European Union bank announces it will no longer fund most fossil fuel projectsProtesters urge the European Investment Bank to stop funding fossil fuel infrastructure. Photo credit:

By Isabella Kaminski

One of the world’s biggest lenders has said it will stop financing most fossil fuel projects by the end of 2021 to bring its business in line with the Paris Agreement. 

The European Investment Bank (EIB) agreed on an ambitious new energy lending policy Thursday after a long day of negotiations among its shareholders.

Under the new policy, new energy projects applying for EIB funding will need to show they can produce one kilowatt hour of energy while emitting less than 250 grams of CO2.  

Oil and gas production and traditional fossil fuel-based heating infrastructure would effectively be excluded, although projects would still be considered that use carbon capture and storage, combined heat and power generation, or those that mix renewable gases with fossil gas.

ClientEarth lawyer Peter Barnett described the decision as a “major step in the flight of capital from fossil fuels.” Since 2013, the bank has loaned around $14.8 billion to fossil fuel projects, mainly gas. 

“The EIB has set the standard for banks worldwide with this move—and clearly signalled that oil, gas and coal lending is inconsistent with the Paris Agreement goals,” Barnett said.

The EIB had considered an even stronger policy. The original draft, which had aimed to stop funding fossil fuels a year earlier, was watered down following lobbying from some EU member states, particularly Germany. The bank will continue to approve projects already under appraisal as well as gas projects on the EU’s Projects of Common Interest list.

However, the bank’s new climate investment strategy does promise that all its financing activities will be ‘aligned’ with the principles and goals of the Paris Agreement by the end of 2020.

The bank acknowledged that fossil fuels would continue to play a role within the global energy system up to 2030 and that switching from oil or coal to natural gas may reduce greenhouse gas emissions in the short term. But, it said,: “These investments are very likely to take place even without EIB financing.” 

EIB Vice President Emma Navarro, who is in charge of climate action and environment, said in a statement that the decision sent an important signal to the world just weeks before the latest United Nations climate conference in Madrid. 

Before the November meeting, ClientEarth had warned that a decision to continue funding natural gas projects would constitute a “clear breach” of the EIB’s legal duties since the EU is a Paris Agreement signatory. It had urged the bank to institute a tougher 100g of CO2 per kWh emission standard.

Barnett said he expected gas projects considered before the 2021 cut-off to undergo tough scrutiny and ClientEarth, which already has ongoing legal action against the EIB over its biomass lending, would consider litigation if this does not happen.  

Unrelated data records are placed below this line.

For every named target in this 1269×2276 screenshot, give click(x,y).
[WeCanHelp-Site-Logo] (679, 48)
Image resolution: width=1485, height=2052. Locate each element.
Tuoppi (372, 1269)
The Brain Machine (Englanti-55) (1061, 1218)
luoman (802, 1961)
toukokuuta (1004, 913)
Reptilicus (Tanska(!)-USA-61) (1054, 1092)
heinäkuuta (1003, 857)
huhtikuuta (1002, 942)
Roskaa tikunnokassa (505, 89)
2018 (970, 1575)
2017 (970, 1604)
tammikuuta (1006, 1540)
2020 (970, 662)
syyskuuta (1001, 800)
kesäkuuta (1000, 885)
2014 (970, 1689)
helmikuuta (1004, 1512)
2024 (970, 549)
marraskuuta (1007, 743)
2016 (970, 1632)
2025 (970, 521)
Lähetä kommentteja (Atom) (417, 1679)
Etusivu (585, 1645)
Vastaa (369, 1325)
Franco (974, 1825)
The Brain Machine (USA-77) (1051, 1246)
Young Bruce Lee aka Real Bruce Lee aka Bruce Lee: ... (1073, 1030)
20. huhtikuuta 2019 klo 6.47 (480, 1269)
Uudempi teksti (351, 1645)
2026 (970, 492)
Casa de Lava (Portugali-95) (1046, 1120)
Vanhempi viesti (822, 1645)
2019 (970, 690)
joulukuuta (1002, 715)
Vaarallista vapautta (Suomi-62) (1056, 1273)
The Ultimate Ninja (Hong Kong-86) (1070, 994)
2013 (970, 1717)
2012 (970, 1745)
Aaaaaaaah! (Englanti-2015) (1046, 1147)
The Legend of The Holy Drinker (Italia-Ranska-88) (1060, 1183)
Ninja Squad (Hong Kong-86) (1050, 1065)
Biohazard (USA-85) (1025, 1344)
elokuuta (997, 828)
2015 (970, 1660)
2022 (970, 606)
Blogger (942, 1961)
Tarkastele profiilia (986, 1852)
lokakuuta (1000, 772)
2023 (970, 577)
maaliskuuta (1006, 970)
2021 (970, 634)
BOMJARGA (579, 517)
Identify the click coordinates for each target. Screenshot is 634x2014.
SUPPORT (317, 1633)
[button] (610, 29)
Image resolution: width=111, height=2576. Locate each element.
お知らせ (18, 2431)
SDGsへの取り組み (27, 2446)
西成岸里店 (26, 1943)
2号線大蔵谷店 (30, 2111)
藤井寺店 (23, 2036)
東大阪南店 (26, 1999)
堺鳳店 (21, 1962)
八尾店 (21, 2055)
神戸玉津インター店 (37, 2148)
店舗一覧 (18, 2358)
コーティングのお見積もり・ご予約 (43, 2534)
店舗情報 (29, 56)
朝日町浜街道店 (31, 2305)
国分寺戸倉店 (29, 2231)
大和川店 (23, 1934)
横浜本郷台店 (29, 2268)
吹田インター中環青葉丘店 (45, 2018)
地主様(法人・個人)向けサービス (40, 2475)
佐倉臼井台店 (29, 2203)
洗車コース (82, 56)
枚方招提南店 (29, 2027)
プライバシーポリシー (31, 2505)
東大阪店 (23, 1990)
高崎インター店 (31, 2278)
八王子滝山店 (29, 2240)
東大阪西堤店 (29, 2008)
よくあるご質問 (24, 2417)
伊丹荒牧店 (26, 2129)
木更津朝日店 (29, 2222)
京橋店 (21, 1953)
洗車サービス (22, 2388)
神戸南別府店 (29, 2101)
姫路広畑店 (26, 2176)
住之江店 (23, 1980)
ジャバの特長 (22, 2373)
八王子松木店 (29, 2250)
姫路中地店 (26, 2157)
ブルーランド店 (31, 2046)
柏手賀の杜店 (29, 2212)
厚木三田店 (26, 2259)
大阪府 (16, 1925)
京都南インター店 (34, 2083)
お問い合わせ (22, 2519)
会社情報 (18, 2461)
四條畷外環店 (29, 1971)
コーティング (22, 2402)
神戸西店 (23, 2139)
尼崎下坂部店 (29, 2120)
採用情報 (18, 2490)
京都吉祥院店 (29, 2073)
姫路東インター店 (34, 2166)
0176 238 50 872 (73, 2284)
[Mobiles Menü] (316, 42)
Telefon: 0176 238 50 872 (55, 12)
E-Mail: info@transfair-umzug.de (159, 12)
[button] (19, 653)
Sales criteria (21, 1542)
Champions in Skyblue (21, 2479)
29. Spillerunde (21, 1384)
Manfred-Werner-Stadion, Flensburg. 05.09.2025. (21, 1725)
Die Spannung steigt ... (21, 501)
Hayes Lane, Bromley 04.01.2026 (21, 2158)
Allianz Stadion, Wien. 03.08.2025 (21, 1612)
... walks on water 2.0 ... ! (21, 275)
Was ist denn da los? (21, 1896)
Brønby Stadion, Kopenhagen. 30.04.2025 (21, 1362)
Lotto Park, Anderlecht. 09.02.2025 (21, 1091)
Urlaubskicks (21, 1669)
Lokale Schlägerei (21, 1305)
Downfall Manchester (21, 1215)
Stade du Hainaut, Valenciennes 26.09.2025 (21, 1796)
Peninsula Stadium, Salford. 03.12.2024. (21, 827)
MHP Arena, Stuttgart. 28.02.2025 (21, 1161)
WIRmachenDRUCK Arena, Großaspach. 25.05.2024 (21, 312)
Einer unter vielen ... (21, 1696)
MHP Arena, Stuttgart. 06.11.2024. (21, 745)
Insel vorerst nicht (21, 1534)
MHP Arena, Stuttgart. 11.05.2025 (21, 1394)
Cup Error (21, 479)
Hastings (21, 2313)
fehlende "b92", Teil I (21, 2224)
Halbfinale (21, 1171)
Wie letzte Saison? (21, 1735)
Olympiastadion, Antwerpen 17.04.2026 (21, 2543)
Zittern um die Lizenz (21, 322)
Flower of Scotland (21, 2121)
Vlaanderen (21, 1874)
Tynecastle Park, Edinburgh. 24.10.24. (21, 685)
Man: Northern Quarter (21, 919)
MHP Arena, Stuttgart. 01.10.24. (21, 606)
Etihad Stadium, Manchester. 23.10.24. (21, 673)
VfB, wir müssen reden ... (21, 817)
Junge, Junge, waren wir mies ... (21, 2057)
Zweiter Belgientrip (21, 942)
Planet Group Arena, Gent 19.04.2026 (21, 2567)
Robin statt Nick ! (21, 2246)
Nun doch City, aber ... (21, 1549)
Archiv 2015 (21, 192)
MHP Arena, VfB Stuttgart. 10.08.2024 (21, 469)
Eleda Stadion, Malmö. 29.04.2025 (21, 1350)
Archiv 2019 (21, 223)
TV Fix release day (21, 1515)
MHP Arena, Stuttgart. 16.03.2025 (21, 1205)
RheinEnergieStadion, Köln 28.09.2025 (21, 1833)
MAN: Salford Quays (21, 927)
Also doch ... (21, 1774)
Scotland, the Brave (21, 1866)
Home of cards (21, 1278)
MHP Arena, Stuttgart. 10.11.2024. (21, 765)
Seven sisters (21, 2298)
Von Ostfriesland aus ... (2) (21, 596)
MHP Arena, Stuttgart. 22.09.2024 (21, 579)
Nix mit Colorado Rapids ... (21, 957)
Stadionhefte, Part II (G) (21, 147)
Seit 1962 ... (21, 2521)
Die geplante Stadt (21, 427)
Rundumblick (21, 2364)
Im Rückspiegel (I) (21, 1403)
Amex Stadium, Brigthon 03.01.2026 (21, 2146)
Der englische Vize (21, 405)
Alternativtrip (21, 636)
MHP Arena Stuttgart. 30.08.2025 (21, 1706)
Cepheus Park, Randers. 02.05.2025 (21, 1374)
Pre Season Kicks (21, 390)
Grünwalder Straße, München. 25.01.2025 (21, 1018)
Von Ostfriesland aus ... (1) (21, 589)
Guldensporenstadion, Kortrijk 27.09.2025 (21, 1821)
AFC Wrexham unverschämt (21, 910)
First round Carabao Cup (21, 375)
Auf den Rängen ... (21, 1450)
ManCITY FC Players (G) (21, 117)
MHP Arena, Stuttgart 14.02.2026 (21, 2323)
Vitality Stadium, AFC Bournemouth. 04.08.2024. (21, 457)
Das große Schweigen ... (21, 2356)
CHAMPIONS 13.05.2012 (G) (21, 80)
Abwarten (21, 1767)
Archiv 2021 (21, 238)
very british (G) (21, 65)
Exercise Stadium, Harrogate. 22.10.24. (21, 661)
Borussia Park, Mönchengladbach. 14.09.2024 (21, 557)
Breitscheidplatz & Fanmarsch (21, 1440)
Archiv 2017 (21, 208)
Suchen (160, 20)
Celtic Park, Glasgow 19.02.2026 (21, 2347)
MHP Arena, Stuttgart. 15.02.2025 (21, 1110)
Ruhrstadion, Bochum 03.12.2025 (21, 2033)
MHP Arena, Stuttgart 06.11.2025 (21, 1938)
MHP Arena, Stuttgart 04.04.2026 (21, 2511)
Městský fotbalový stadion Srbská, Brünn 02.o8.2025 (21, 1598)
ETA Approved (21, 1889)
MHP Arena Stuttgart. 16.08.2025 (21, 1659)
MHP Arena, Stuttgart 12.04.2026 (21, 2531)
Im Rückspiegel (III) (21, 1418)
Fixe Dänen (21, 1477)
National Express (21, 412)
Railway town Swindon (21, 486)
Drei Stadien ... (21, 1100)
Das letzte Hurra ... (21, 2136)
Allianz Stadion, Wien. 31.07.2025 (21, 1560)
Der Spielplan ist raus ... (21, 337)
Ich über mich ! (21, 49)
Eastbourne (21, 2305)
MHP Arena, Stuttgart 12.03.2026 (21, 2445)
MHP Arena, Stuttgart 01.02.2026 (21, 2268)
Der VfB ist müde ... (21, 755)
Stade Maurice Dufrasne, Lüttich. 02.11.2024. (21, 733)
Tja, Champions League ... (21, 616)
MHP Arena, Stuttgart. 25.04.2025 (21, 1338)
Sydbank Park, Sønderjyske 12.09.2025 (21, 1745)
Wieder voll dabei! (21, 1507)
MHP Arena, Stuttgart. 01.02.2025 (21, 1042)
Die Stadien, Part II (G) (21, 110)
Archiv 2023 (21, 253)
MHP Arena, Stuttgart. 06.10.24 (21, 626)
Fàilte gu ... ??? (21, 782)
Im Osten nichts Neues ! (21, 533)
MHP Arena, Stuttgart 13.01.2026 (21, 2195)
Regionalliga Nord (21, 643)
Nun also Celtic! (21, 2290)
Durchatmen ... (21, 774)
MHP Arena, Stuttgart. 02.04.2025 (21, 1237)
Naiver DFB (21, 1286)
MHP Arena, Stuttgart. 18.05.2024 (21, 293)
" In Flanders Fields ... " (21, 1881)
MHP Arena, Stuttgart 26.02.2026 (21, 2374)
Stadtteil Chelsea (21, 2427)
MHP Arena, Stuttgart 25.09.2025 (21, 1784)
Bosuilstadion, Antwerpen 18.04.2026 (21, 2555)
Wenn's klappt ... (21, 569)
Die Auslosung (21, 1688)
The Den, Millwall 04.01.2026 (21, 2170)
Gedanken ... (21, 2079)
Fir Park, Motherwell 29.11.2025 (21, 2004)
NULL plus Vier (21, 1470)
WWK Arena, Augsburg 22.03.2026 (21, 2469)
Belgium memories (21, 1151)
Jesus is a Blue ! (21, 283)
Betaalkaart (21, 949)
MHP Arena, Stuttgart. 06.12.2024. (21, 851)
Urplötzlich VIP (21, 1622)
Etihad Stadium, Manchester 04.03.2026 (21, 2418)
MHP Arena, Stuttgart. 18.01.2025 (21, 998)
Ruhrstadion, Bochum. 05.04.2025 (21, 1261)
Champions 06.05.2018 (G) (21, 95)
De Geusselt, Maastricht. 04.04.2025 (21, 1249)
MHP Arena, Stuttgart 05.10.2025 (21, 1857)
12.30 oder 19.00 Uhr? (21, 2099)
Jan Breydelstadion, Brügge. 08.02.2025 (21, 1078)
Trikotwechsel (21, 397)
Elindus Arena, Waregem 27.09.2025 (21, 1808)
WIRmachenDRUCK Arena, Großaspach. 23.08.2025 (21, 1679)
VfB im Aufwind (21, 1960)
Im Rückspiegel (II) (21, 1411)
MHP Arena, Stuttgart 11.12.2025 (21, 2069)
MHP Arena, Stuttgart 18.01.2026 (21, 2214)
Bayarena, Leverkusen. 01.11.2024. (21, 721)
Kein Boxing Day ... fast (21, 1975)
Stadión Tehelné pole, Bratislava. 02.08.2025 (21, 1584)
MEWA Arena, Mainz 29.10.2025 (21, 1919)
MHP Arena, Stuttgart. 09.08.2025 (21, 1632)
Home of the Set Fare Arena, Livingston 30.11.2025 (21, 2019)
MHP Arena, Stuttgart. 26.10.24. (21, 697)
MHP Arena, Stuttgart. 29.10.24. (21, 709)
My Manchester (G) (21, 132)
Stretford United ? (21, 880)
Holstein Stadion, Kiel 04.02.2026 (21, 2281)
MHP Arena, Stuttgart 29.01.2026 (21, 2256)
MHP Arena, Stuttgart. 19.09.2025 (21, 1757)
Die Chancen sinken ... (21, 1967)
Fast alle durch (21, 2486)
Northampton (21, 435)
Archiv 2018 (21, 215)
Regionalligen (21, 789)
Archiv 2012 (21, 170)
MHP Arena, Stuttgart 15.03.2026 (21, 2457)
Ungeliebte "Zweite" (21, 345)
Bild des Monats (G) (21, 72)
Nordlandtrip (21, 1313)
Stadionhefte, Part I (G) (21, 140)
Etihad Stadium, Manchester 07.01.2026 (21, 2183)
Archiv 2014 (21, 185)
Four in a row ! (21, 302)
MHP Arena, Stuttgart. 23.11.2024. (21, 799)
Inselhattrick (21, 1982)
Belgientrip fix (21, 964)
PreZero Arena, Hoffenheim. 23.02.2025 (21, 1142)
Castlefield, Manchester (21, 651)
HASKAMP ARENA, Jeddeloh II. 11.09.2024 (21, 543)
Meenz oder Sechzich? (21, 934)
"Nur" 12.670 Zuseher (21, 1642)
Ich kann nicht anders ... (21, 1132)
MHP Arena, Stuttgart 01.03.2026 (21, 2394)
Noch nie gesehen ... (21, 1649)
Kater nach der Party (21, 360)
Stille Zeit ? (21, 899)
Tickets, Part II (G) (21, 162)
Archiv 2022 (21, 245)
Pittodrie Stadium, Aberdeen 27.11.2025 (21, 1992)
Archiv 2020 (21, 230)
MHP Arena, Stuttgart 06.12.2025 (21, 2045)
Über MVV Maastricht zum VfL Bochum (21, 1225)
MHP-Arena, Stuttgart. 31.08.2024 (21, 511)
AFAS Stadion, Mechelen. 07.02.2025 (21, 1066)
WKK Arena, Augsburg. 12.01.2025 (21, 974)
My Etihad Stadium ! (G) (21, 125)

ClientEarth had also written to several German ministries, reminding them of their legal position, and said pushing to keep gas lending in the EIB’s policy would breach Germany’s legal obligations as well. A climate-related lawsuit against the German government by three farming families and Greenpeace Germany was recently dismissed.  

Under the banner of the Fossil Free EIB campaign, more than 60 organizations including Greenpeace, Friends of the Earth, Christian Aid and Climate Action Network (CAN) Europe had also called on the EIB to press ahead with its more ambitious original plan. 

Markus Trilling, finance and subsidies policy coordinator for CAN Europe, said the EIB had taken the first step to become the EU’s ‘climate bank’ as promised by the European Commission’s president elect Ursula von der Leyen. “This is also a clear call for all EU funds to follow suit and rule out all activities that worsen climate change from funding possibilities,” he said.